Tess of the d'Urbervilles by Thomas Hardy

1539 Words7 Pages
The Victorian Age was a virtuous era, full of chaste women and hard-working men. As with any seemingly utopian society, there are the misfits: those who always seem to go against the grain. Hidden in the shadows of towns were bastardized babies and public outcasts. The flourishing literature of the era attacks the societal stereotypes and standards that make for such failures and devastating tragedies. In Tess of the d'Urbervilles, by Thomas Hardy, Tess Durbeyfield's initial loss of innocence brings her down to an insurmountable low, and the victorian society, of which she is a part, dooms her to a horrible fate with its "normal" shunning of her innocent misbehaviors.

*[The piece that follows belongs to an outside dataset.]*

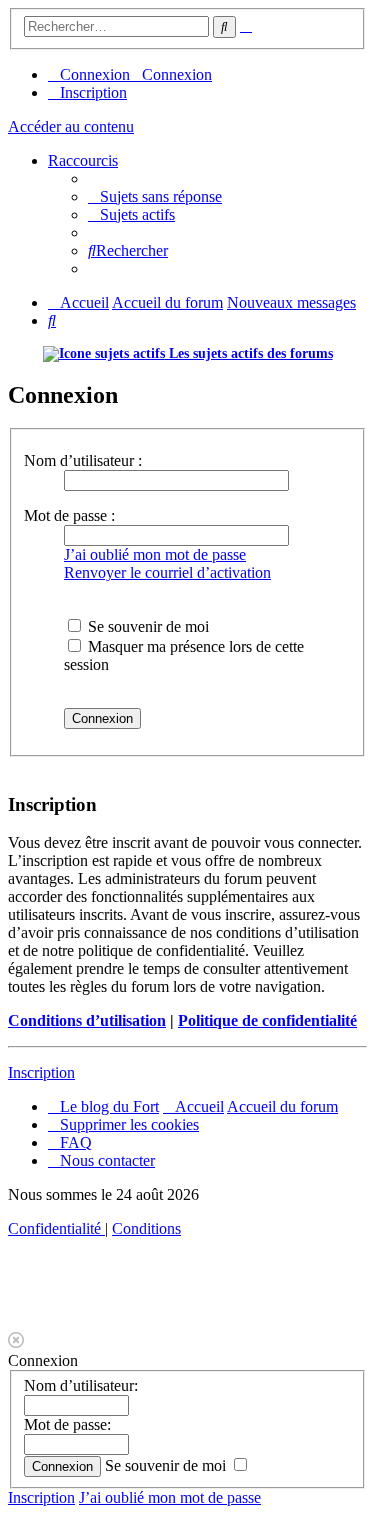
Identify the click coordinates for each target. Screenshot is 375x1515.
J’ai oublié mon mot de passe (155, 554)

Tess' rapid downward spiral to her death is caused by the chauvinistic actions of the men in the story, solidified by society's loss of acceptance of Tess based on the actions taken against her, and brought to home by Tess' imminent doom to the rigid ways of the Victorian society. Tess' two "choices" as her husband, Alec d'Urberville and Angel Clare, hold many of the patriarchal stereotypes of the Victorian Age, chasing Tess as more of a metaphorical piece of meat than a passionate lover. As their secrets are revealed on their wedding night, it becomes harder and harder for Angel to love Tess, seeing her as "another woman in your shape" (Hardy 192). The author, at this point in the relationship between Tess and Angel, perfectly exemplifies the values and culture of the Victorian age. Though both Angel and Tess are guilty of the same misbehaviors in their pasts, Angel believes that "forgiveness does not apply to [Tess'] case" (Hardy 191). Under the reign of Queen Victoria, the role of men in sexual relations was strictly reproductive, and the sex act was considered a release of helpless energies, basically holding no sins of love or conjugal travesties. For women, however, it was a softer, more passionate act, meaning more of the love than the fertilization, and emotionally pulling the sex partner too close to just scoff the happening off and move on with life (Lee 1). Such conflicting views in the perspective of sexual intercourse make it nearly impossible for Angel to "forgive [Tess] as you are forgiven! I forgive you, Angel" (Hardy 191). Jeremy Ross also believes that Hardy "abandoned his devout faith in God, based on the scientific advances of his contemporaries" (Ross, Jeremy 1).